许是她心慌,沈微渔见到他唇角似乎勾了一下,又很快恢复如初。
沈微渔以为是错觉,毕竟萧庭訚多久没有笑过。
“你是为了朝梣的事情而来?”萧庭訚坐在矮几一侧,金丝玄袍,气度非凡,少了之前相见的平静,此时多了几分令沈微渔不安的危险。

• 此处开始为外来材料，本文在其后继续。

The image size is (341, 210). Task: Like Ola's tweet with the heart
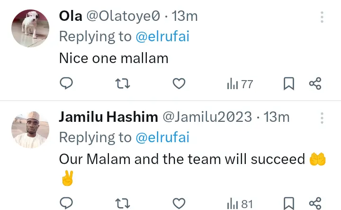(x=179, y=84)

“我想知道朝梣究竟有什麽事情瞒着我?”沈微渔垂眸,语气坚定地问。
可她置于膝上的双手,不知何时攥紧。
萧庭訚不动声色地将这一幕尽收眼底,缓缓地道:“你想听的话,跟朕保证一件事。”
“何事?”沈微渔的心不由被提起来,侧瞥他一眼,想看穿他的心思,却不承想被萧庭訚攫取视线。
沈微渔心慌地收回目光,镇定自若露出笑容。
萧庭訚的唇角悄悄上扬,又被压下来。
“你跟朕保证,不会知道这件事後,做出不可挽回的事情。”萧庭訚淡然道。
沈微渔闻言,困惑不已,这麽简单吗?可他话里的意思是什麽,自己怎麽会做不可挽回的事情?

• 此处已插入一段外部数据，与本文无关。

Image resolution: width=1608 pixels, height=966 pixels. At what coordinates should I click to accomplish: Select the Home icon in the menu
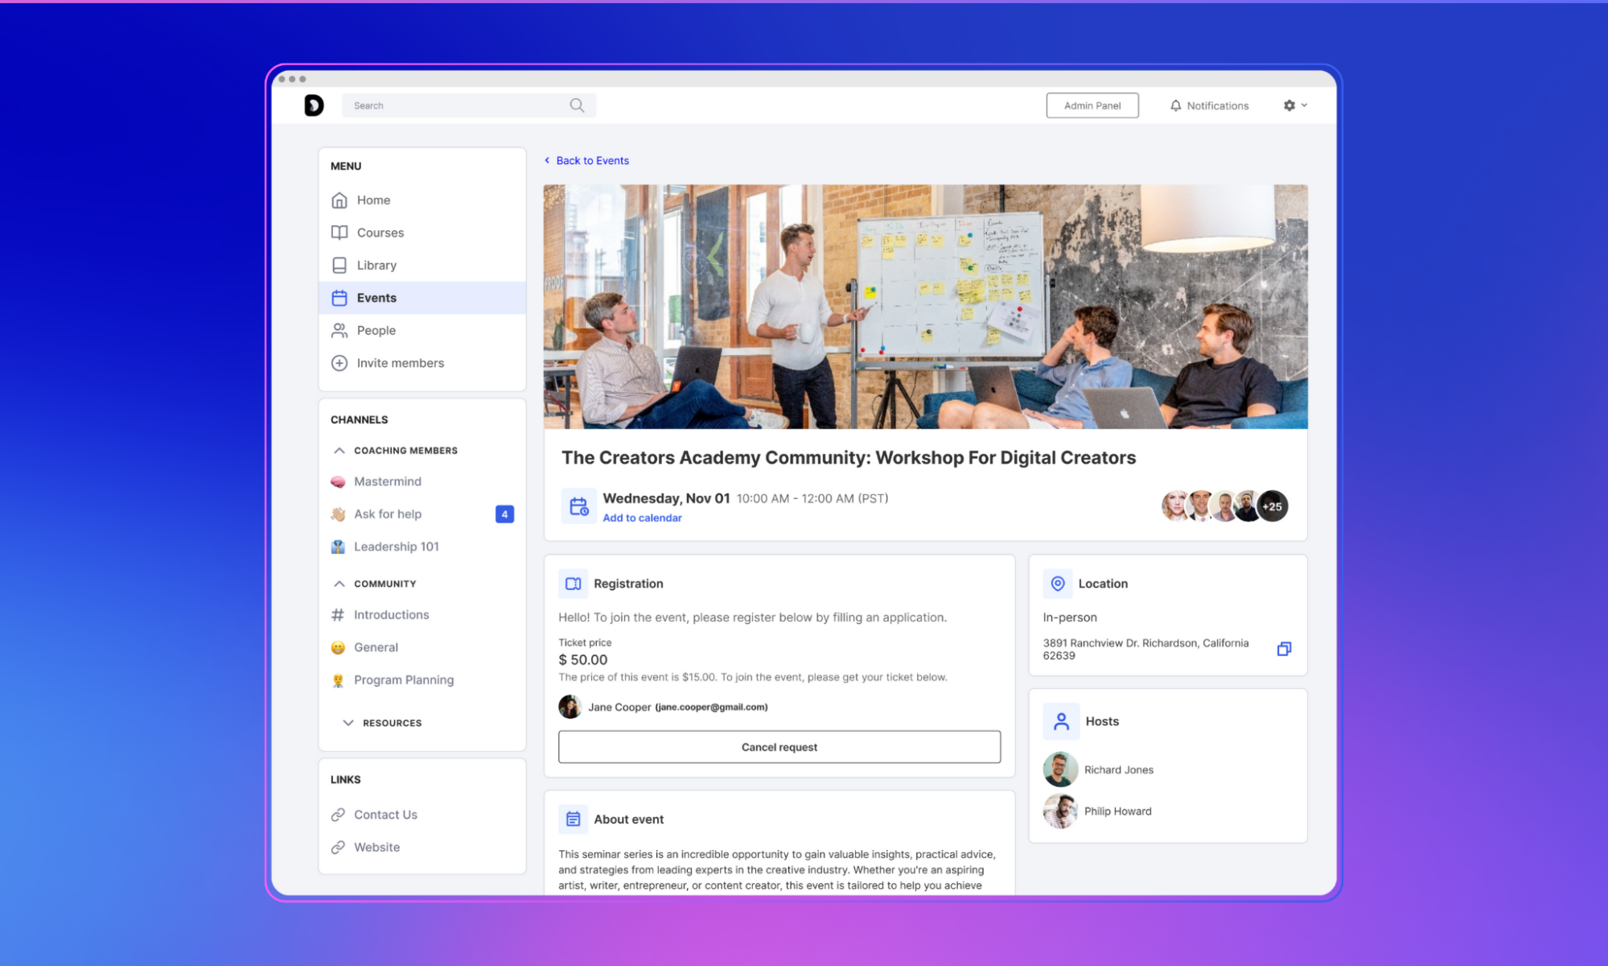point(339,200)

她抿着唇,突然暗生退缩之意,可当务之急还是问清楚朝梣究竟意欲何为。
萧庭訚仿佛看穿她的纠结,再三问她:“你当真要问吗?”
沈微渔这次义无反顾地道:“告诉我。”
她正襟危坐,一截白玉脖颈绷直,秋水剪瞳倒映他的面无表情。
萧庭訚指间如竹节般般清瘦修长,一下又一下叩着矮几。
“朝梣是不是跟你说过解开情蛊的事情。”
沈微渔当即反应过来,蹙眉道:“跟解蛊有关吗?”
朝梣这次回来的匆忙,沈微渔细细一想两人之间的对话,心底冒出不可思议的想法。
可她还是不敢相信,目光落在萧庭訚身上,妄图问个一清二楚。
萧庭訚从容不迫地道:“情蛊能解开,但解开後,另一方会死。”
沈微渔听到:“死”,整个人如惊弓之鸟,猛然站起身,却用力过猛碰倒矮几,噼里啪啦,瓷器糕点摔落在地上。

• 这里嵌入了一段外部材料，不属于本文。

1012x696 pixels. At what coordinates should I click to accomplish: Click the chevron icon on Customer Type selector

一声惊雷轰隆隆响彻天边,沈微渔头晕目眩,趔趄地扶住床榻边,方才稳住了心神。
“你是不是在骗我?”沈微渔唇角干涩,嗓音颤抖。
萧庭訚欲扶她,可被她一手挥开。沈微渔双眼泛着红血丝,眼中氤氲,脚边狼藉一片。
他不可能解开情蛊,就会死。
若真是如萧庭訚所说,他当初给自己下情蛊究竟是抱着什麽心态。
他现在又是如何做出必死的抉择?
沈微渔心如刀绞,同时明白萧庭訚没必要骗自己。
可正是如此,沈微渔的心像是被千刀万剐般,耳边也传来呼啸的寒风。
不不不,她还是要去找朝梣问清楚。他不可能那麽傻要用性命来解开情蛊。
沈微渔像是找到一线生机,立马冲到门外,可还没走一步,萧庭訚拦腰扼住她。